La polémique, dans le cas de Delvoye, n’est qu’une voie de diffusion supplémentaire pour son message artistique, une façon de s’assurer l’attention d’un plus large public. La Galerie de l’UQAM en était consciente lorsqu’elle a invité l’artiste et sa créature, comme en font foi les multiples communiqués émis par la salle d’exposition en prévision de leur venue.

On y mentionne abondamment l’aspect controversé de Delvoye et son œuvre, avec une certaine fierté. Et pour cause. Que l’on apprécie ou pas le travail derrière Cloaca, le fait que la Galerie de l’UQAM soit une institution assez prestigieuse pour recevoir un des plus grands artistes du moment – qui s’est même, fait assez exceptionnel pour l’artiste prolifique, déplacé pour présenter l’exposition – doit être salué. L’an dernier, la Galerie avait eu l’insigne honneur de se voir représentée par l’artiste David Altmejd à la Biennale de Venise, une des plus prestigieuses expositions internationales d’art contemporain, en plus de recevoir Erwin Wurm, artiste autrichien de renom.

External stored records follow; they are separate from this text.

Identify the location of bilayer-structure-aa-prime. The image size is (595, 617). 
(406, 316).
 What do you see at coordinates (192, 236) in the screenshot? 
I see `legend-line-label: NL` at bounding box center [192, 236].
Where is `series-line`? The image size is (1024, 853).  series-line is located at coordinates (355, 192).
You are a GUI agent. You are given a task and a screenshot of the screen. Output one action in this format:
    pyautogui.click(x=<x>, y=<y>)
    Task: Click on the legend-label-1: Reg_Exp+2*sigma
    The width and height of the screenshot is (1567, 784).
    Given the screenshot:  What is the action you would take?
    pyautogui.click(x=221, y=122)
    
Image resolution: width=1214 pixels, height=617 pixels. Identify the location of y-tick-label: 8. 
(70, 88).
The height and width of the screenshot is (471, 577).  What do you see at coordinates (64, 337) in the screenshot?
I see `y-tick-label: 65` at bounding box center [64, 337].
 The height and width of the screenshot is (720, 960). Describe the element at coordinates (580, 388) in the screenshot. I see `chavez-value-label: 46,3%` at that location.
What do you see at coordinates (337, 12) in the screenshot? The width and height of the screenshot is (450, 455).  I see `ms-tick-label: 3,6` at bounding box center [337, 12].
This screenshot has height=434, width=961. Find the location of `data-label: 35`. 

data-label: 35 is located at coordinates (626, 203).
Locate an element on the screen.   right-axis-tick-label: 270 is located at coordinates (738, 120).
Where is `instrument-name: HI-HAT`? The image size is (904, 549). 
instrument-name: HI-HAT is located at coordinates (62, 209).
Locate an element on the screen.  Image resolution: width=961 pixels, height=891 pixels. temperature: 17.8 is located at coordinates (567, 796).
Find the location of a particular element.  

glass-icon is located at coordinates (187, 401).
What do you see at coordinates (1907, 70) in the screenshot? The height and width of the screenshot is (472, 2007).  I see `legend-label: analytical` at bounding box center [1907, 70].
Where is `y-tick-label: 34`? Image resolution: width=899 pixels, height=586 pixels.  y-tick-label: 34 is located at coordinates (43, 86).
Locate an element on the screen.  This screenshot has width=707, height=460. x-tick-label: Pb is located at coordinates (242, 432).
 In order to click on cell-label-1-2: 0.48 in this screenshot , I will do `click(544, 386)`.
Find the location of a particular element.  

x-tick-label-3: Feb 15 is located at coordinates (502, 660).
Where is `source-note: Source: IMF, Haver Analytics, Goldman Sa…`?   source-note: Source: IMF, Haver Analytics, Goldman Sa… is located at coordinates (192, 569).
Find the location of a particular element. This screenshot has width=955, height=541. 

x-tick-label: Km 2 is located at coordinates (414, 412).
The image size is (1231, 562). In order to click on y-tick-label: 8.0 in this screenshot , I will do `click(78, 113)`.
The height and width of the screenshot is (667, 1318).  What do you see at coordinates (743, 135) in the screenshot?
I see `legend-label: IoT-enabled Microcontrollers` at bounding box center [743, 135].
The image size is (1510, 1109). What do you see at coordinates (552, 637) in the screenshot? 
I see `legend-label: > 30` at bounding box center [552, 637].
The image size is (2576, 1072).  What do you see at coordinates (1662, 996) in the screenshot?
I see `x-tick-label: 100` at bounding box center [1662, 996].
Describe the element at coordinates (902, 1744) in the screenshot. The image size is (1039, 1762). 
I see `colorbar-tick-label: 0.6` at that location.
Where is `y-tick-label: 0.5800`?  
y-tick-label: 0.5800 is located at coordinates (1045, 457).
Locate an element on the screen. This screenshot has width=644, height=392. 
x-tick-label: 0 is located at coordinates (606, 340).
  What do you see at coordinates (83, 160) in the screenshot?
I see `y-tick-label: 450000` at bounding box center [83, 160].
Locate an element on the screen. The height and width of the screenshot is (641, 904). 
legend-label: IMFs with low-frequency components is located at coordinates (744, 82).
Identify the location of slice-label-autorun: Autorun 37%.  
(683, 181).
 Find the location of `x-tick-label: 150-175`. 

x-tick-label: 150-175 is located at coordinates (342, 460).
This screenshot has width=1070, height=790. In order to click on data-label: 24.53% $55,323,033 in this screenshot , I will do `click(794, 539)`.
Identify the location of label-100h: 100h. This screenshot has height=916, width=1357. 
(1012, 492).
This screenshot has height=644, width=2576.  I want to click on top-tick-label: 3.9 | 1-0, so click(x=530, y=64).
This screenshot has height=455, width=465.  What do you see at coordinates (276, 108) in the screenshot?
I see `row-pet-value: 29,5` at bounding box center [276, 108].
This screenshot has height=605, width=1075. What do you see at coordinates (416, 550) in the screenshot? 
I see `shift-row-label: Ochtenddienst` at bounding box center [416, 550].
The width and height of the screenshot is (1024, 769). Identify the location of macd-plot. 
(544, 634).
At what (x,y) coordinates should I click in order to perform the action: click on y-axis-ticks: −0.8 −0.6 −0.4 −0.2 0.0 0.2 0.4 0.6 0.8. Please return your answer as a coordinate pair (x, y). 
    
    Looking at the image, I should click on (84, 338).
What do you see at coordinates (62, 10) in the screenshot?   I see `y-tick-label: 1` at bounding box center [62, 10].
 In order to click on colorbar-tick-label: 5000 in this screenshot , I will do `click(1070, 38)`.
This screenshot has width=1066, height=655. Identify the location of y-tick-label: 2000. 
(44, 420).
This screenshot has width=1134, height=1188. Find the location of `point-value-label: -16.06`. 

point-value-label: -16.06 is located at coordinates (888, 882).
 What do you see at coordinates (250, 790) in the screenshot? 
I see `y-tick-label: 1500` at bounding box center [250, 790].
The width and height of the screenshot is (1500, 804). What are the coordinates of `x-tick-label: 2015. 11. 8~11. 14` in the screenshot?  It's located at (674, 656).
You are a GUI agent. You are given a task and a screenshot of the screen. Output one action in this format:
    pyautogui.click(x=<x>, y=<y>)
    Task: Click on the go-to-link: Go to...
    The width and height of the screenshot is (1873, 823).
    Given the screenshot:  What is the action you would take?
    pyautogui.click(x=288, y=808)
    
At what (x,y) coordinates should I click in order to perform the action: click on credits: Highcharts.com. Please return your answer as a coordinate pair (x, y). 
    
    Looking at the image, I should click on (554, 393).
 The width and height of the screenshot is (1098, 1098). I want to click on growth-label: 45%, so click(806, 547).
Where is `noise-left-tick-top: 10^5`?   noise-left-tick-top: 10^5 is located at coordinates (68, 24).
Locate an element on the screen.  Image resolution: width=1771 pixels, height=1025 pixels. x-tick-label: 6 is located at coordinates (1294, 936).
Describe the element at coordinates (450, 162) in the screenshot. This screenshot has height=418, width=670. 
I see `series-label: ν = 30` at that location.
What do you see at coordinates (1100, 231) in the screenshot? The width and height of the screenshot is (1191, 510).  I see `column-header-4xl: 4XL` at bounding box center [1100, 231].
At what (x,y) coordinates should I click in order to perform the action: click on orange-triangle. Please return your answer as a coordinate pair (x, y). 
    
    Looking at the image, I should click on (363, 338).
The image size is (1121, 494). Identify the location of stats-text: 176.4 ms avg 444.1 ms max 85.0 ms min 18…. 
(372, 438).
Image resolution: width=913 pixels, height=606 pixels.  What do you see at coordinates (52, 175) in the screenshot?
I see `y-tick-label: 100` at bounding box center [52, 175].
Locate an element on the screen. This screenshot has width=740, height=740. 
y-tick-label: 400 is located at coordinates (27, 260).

La venue de Cloaca dans ses murs confirme à la fois la pertinence et l’importance de cet espace d’exposition encore méconnu et trop souvent sous-estimé qu’est la Galerie de l’UQAM. Du même coup, elle lui a donné une visibilité médiatique qui est peut-être loin de celle d’Obama, mais qui, en art contemporain, fait figure d’exception.
Alors, qui a dit que Cloaca n’était qu’une vulgaire machine à caca?